Questions
¿Como te llamas?
What do you call yourself? It’s how one might ask your name back home. It is a means of better understanding your identity, a test to see if you belong there. Will your name roll off their tongue with ease? Will it be sweet to taste? Or will it be riddled with trills that are foreign to the lilt of this region and bitter to the taste?
Me llamo Ora.
A conjugation of the Spanish word ‘orar’—my name translates directly to “she prays.” Borrowed by my father from a woman who joined the ancestors decades before he was even a twinkle in his mother’s eye, this name always felt foreign to me. Never quite mine and, as much as I wanted it to, never quite resonating with me. I never felt strong enough to carry this name. Prayer was never a strength of mine.
When I went home, they were struck by my name. Instantly understanding its meaning, its depth, its weight, my self-introduction was always met with a follow-up question:
¿De quien tú eres?
Who do you belong to? It’s how one might ask you where you are from back home. It is a means of figuring out who or what connects you to this particular space and time. What brought you here? Better yet—what keeps you here?
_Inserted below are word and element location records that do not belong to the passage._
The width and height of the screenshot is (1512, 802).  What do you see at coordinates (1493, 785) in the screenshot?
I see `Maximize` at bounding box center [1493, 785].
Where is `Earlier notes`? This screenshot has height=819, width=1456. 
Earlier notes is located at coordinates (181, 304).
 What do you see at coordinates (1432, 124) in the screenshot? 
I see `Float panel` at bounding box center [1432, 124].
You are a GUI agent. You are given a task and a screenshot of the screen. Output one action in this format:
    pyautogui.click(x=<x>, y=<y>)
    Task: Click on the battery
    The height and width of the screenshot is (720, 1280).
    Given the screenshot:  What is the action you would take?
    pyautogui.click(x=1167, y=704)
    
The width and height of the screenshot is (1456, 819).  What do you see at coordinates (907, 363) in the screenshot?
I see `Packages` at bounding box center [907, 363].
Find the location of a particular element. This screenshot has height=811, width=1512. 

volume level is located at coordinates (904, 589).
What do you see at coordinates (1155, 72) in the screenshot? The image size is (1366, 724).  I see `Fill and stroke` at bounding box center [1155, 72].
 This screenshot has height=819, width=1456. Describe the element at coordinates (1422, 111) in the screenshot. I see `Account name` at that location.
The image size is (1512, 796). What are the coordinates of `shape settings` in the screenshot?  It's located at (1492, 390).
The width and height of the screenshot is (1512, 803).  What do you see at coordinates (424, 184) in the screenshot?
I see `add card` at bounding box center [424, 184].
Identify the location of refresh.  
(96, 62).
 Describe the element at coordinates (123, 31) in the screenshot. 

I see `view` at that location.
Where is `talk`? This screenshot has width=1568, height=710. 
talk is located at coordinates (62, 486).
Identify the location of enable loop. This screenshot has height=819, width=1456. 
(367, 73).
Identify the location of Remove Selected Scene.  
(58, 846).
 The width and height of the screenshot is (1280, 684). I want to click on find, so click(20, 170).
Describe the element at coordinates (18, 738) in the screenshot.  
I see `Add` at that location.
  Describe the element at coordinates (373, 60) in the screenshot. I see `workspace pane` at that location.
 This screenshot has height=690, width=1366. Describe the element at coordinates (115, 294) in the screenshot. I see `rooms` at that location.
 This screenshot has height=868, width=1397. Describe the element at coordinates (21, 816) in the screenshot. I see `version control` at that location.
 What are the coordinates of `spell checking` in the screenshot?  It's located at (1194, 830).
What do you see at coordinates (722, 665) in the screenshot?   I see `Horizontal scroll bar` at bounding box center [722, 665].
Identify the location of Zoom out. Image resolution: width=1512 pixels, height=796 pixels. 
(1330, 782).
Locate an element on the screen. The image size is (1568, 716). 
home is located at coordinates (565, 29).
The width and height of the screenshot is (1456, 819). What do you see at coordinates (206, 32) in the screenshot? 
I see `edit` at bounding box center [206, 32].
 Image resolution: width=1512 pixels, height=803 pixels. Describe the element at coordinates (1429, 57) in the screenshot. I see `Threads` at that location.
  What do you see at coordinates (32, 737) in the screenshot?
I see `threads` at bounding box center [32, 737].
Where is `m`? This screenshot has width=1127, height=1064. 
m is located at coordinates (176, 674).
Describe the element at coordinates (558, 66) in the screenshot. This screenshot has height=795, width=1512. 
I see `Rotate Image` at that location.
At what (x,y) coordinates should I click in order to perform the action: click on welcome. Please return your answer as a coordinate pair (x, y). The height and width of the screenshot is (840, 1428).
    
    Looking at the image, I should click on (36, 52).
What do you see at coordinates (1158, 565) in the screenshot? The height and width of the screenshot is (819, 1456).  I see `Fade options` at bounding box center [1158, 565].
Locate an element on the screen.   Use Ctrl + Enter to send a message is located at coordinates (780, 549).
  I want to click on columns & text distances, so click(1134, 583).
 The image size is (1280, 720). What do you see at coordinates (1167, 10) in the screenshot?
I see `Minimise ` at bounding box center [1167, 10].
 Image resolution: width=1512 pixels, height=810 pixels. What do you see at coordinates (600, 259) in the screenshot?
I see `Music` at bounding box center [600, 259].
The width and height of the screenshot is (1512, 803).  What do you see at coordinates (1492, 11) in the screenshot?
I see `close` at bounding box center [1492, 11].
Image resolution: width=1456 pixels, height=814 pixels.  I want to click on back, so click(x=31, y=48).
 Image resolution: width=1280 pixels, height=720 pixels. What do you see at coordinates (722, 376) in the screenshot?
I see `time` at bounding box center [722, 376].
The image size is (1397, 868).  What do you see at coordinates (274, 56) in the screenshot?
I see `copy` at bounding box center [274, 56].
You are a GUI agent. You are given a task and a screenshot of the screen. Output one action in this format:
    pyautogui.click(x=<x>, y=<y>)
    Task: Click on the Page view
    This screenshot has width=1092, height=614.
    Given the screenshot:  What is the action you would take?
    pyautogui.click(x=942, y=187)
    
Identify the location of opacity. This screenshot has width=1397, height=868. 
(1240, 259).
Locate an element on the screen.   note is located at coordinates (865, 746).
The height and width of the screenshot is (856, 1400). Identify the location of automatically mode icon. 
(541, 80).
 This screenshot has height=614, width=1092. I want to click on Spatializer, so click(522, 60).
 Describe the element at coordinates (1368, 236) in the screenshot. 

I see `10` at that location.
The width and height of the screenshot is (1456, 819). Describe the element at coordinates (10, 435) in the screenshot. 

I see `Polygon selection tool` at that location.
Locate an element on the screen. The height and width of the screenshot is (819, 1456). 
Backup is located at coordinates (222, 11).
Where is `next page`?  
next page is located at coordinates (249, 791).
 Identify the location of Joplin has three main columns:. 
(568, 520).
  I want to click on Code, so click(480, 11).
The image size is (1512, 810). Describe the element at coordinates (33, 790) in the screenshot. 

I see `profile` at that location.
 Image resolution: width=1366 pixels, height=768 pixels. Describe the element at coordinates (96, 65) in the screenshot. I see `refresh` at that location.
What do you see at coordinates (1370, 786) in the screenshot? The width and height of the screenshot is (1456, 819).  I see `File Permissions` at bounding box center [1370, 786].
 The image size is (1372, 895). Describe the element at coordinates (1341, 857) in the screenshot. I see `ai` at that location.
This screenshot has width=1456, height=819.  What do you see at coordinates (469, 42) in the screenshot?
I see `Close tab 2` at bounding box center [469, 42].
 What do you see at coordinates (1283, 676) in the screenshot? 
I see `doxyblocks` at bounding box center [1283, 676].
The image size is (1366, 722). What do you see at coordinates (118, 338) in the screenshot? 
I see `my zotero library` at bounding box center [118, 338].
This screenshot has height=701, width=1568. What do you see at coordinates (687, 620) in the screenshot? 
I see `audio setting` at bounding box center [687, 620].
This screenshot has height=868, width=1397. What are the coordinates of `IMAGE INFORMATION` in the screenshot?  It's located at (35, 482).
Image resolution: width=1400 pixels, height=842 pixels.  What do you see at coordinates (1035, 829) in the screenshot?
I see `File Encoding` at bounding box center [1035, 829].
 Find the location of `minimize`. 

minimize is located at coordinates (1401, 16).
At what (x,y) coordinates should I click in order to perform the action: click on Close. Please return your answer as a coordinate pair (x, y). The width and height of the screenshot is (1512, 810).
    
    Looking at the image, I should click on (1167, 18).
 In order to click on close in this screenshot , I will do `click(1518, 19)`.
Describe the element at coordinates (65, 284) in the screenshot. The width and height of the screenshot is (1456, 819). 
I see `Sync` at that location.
It’s a difficult question to answer.
Who do you belong to?
I belong to myself. Crafted where the gentle waves of the Caribbean Sea meet the harsh waters of the Atlantic Ocean, I am neither here nor there. Always in between, always too much of one thing and not enough of the other. I am the cacophony of sound that is created when you play too many songs at once. I am dissonant and confusing and leave you seeking a resolute chord that you’ll never find.
I am unrecognizable. Inimitable. I transcend—a being so far removed from this world’s preconceptions one might believe me to be an illusion. A figment of the imagination. Not real, certainly not human. Bigger than, greater than and—simultaneously—smaller than, less than. Something to be ignored, pushed aside, and ultimately discarded of. For that is what this world does with things that cannot be understood: annihilate.
And yet, despite this world’s greatest efforts, I am still here. A phoenix that has risen from the ashes countless times. A witch that cannot be burnt. I have not been resurrected nor reincarnated—I simply refuse to be killed.